THE VOYAGE OF THE JERLE SHANNARA : Morgawr (BOOK THREE)

“What are those?” Quentin breathed.

The search parties fanned out through the ruins, dozens of Mwellrets in each, armed and armored, a decidedly hostile invader. Secured on lengths of chain and ordered to track, the odd hunched creatures were being used like dogs. Noses to the ground, they began making their way through the rubble in different directions, the Mwellrets trailing. Within the ruins, there was no response from Antrax. No creepers appeared and no fire threads lanced forth. It appeared the Rindge were right about what had happened. But it only made Quentin wonder all the more about Bek.

Burly, dark-skinned Kian appeared suddenly out the trees, moving over to join them. He nodded a greeting to Quentin as he came up, but didn’t speak.

“We’ve got a problem, Highlander,” Panax said without looking at him.

Quentin nodded. “They’re searching for us. Eventually, they’ll find us.”

“All too quickly, I expect.” The Dwarf straightened. “We can’t stay. We have to get away.”

Quentin Leah stared down at the searchers as they trickled into the city, tiny figures still, like toys. Quentin understood what Panax was saying, but he didn’t want to speak the words aloud. Panax was saying that they had to give up the search for Bek. They had to put as much distance as possible between themselves and whoever was down there hunting them.

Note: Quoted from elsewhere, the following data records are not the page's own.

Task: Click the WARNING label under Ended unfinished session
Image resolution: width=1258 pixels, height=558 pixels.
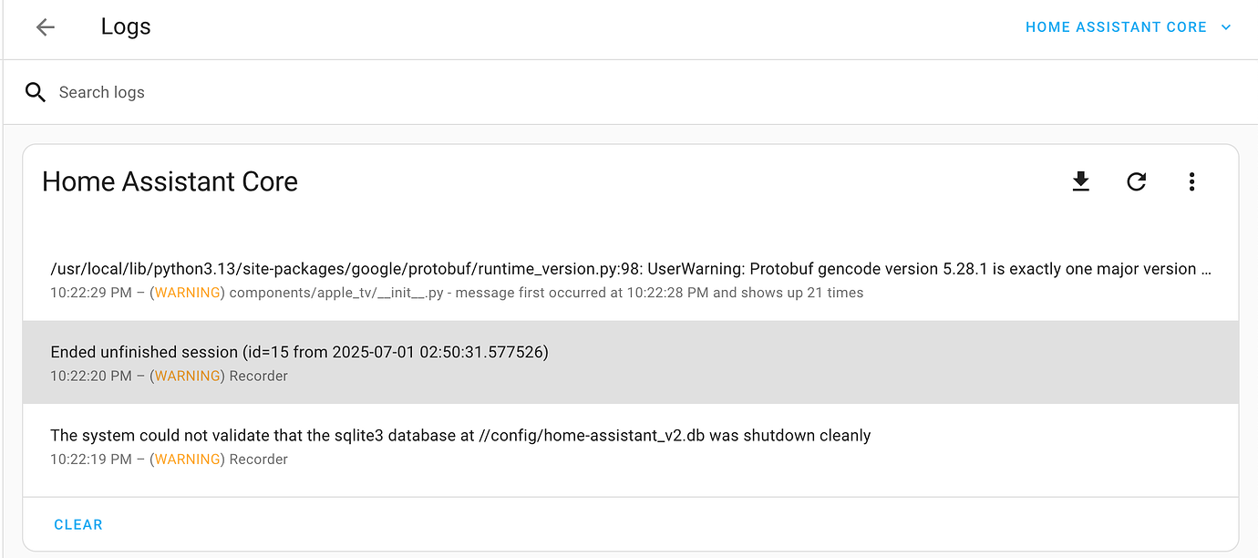Action: [x=187, y=376]
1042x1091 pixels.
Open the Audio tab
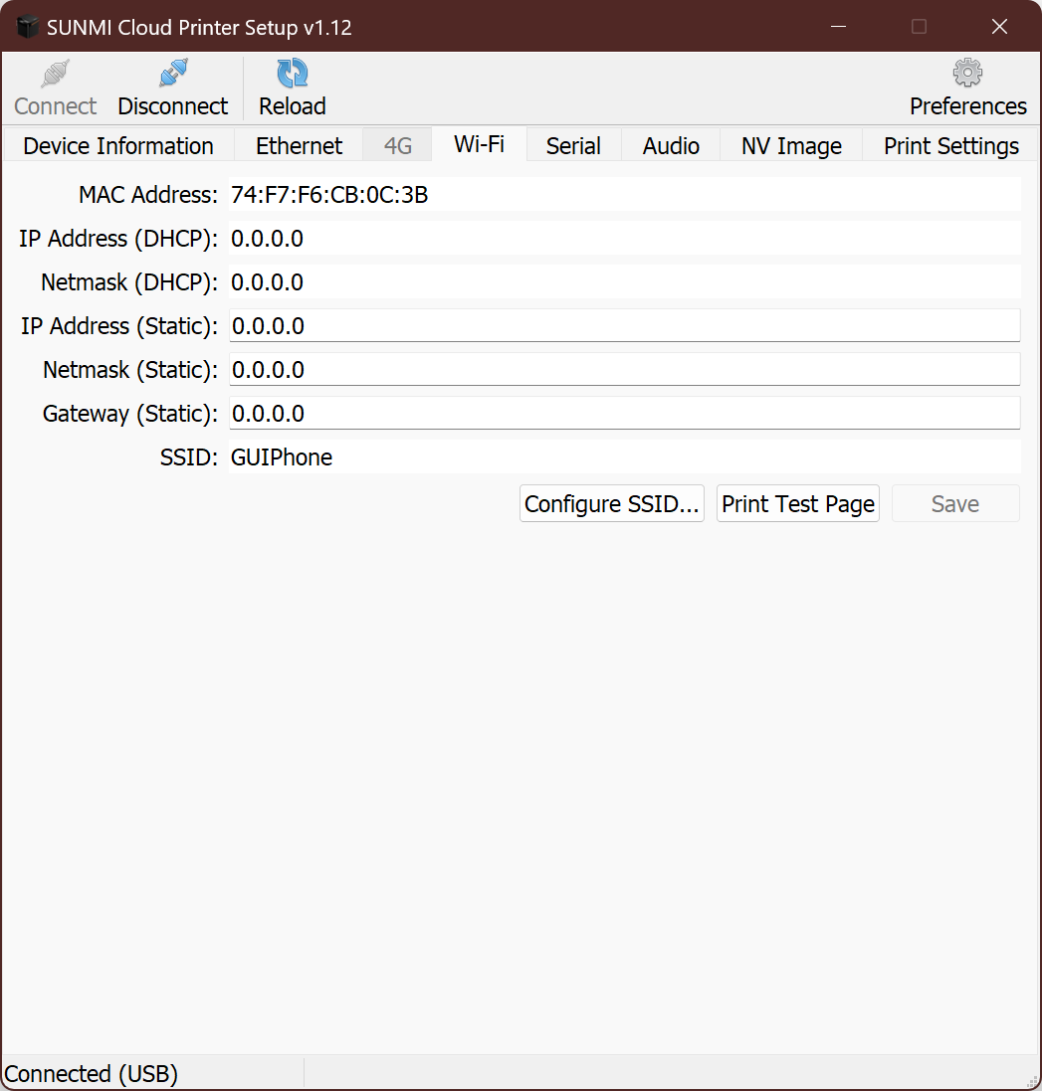[x=671, y=146]
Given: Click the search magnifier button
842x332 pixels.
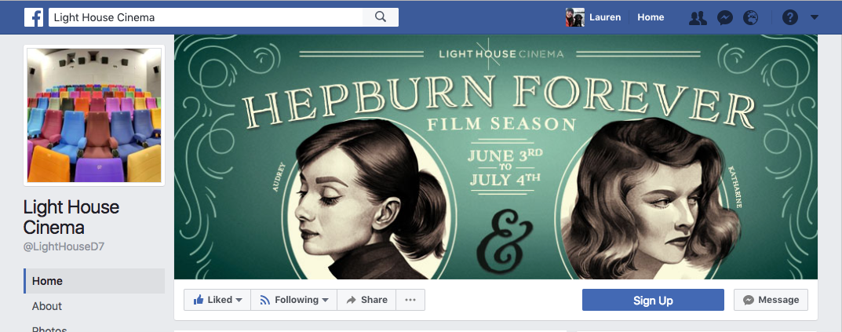Looking at the screenshot, I should tap(381, 17).
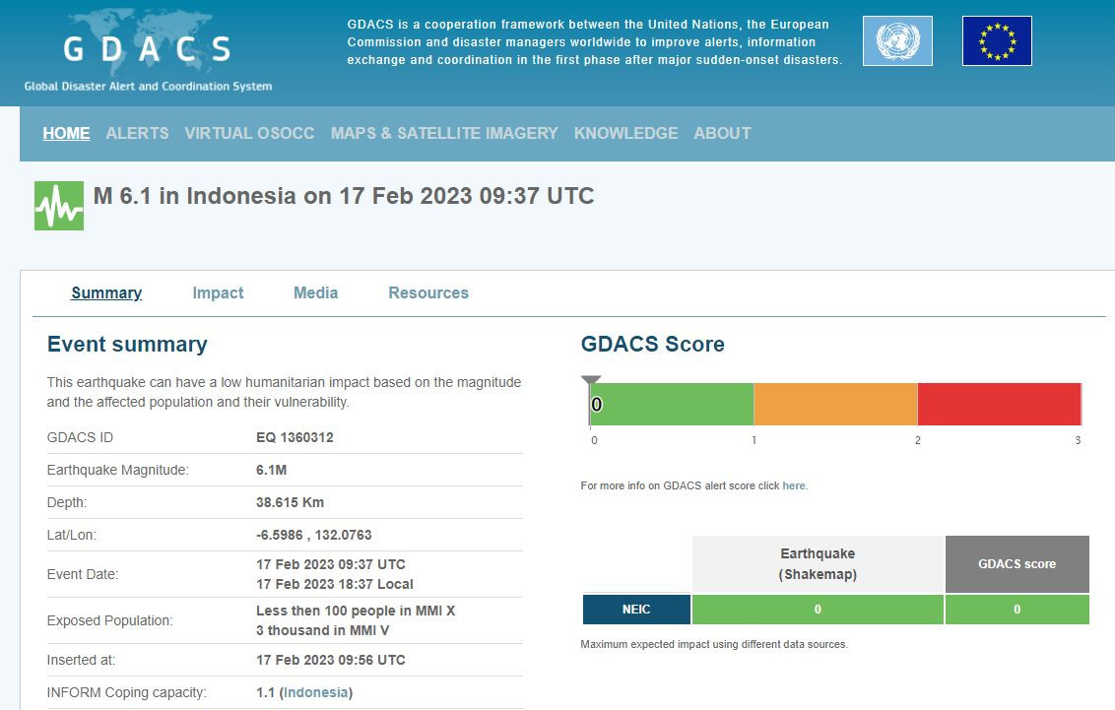Switch to the Impact tab

pyautogui.click(x=218, y=292)
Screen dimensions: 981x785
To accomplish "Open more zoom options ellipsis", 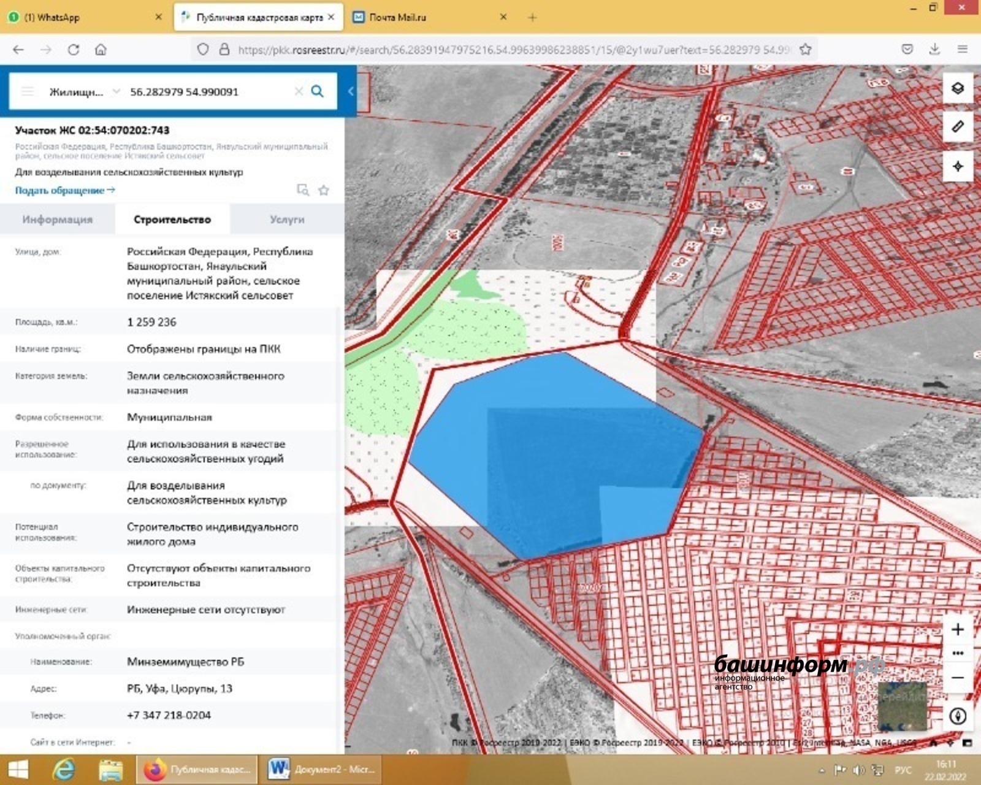I will tap(957, 653).
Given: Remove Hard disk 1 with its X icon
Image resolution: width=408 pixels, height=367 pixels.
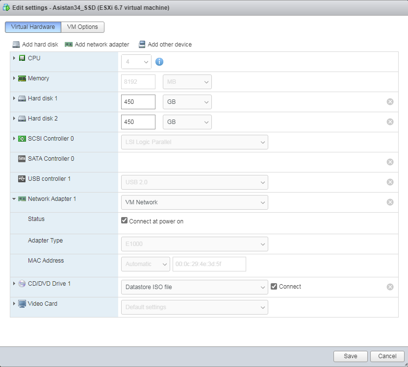Looking at the screenshot, I should [390, 102].
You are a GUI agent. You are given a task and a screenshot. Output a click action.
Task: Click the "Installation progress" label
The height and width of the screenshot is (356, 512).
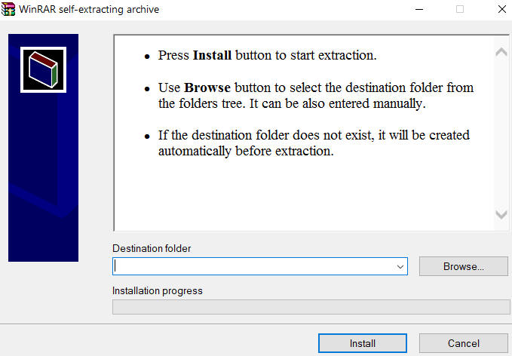[158, 290]
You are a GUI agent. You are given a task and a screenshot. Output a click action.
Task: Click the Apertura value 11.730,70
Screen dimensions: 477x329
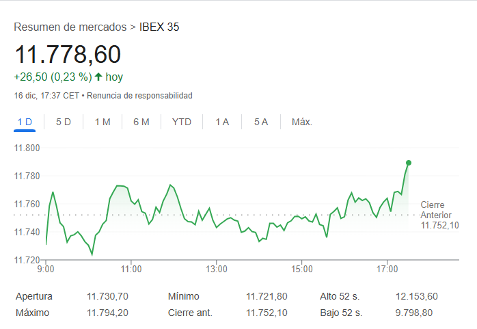(107, 296)
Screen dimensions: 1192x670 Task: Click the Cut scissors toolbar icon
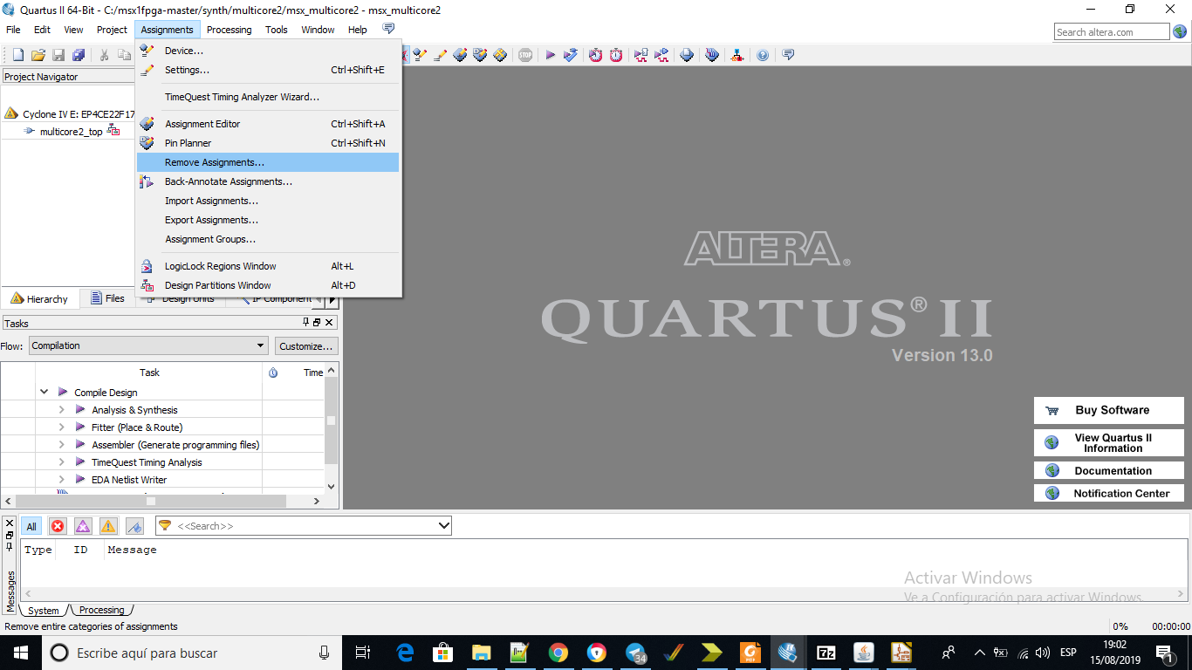(x=104, y=55)
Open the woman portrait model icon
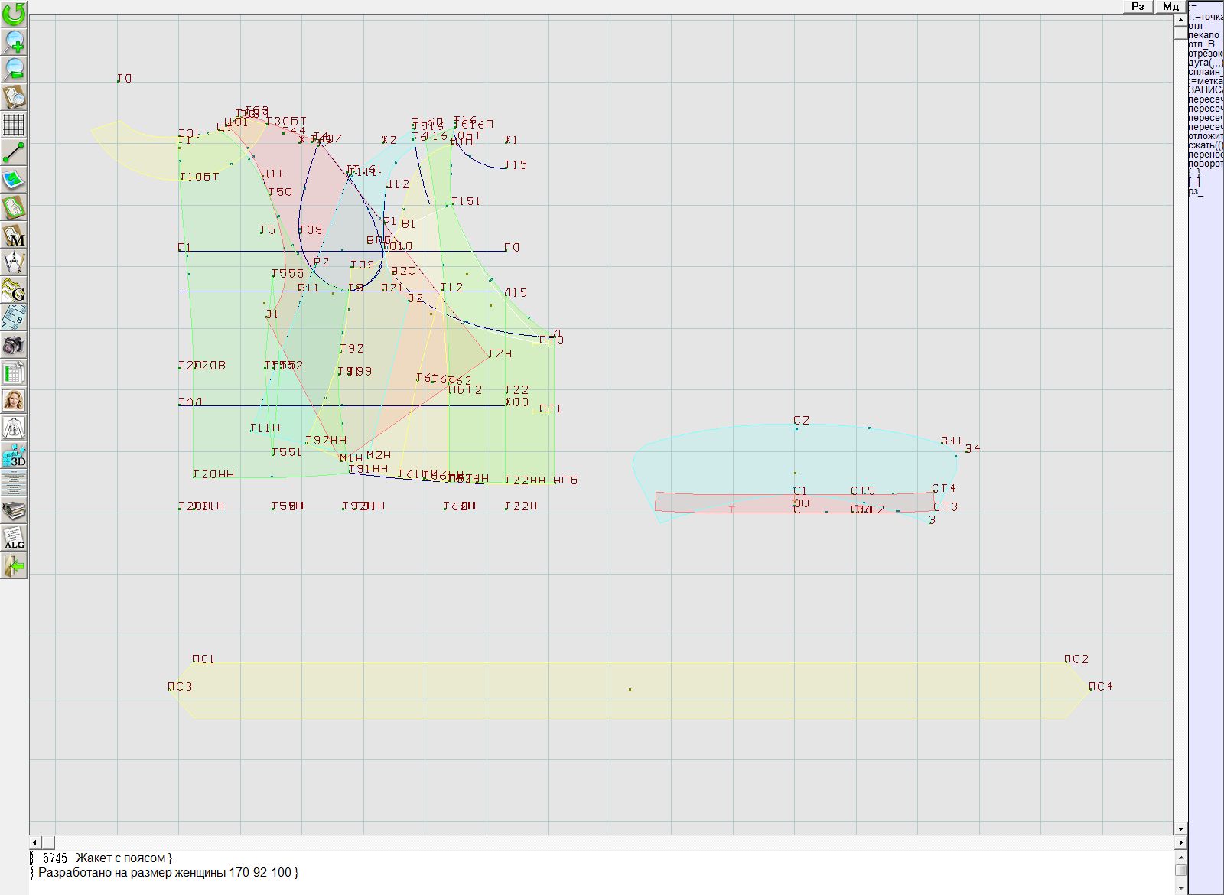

He felt something shrivel up and die inside at the prospect of abandoning Bek yet again, but he knew that if he stayed, he would be found. That would accomplish nothing useful and might result in his death. He tried to think it through. Maybe Bek stood a better chance than Quentin thought. Bek had the use of magic; Tamis had told them so. She had seen him use it, a power that could shred creepers. His cousin wasn’t entirely helpless. In truth, he might be better off than they were. Maybe he had even found Walker, so that the two of them were together. They might have already fled the ruins and gone into the mountains themselves.

He stopped himself angrily. He was rationalizing. He was trying to make himself feel better about abandoning Bek, about breaking his promise once more. But he didn’t really believe what he was telling himself. His heart wouldn’t let him.

“What do we do?” he asked finally, resigned to doing the one thing he had sworn he wouldn’t.

Panax rubbed his bearded chin. “We go into the Aleuthra Ark—those mountains behind us—with Obat and his people. We go deeper into Parkasia. The airships were flying that way. Maybe we can catch up to one of them. Maybe we can signal it.” He shrugged wearily. “Maybe we can manage to stay alive.”

To his credit, he didn’t say anything about coming back for Bek and the others, or resuming the search somewhere further down the line. He understood that such a thing might not happen, that they might never return to the ruins. He was not about to make a promise he knew he could not keep.

None of this helped Quentin with his feelings of betrayal, but it was better to be honest about the possibilities than to cling to false hopes.

I’m sorry, Bek, he said to himself.

“They’re coming this way,” Kian said suddenly.

One of the search parties had emerged at the edge of the ruins below and found the bodies of the Rindge that the Patrinell wronk had killed two days earlier. Already, the hunched creatures were sniffing the ground for tracks. A wolfish head lifted and looked toward where they crouched in the trees, as if aware of them, as if able to spy them out.

Without another word, the Dwarf, the Elf, and the Highlander melted into the trees and were gone.





It took them the better part of an hour to reach the clearing where Obat and his Rindge were assembled. They were high up on the slopes of the hills fronting the Aleuthra Ark, which ran down the interior of Parkasia from northwest to southeast like a jagged spine. The Rindge were a ragged and dispirited-looking group, although not disorganized or unprepared. Sentries had been posted and met the three outlanders long before they reached the main body of Rindge. Weapons had been recovered, so that all the men were armed. But the larger portion of survivors was made up of women and children, some of the latter only babies. There were at least a hundred Rindge and probably closer to two hundred. They had their belongings piled about them, tied up in bundles or stuffed into cloth sacks. Most sat quietly in the shadows, talking among themselves, waiting. In the dappled forest light, they looked like hollow-eyed and uncertain ghosts.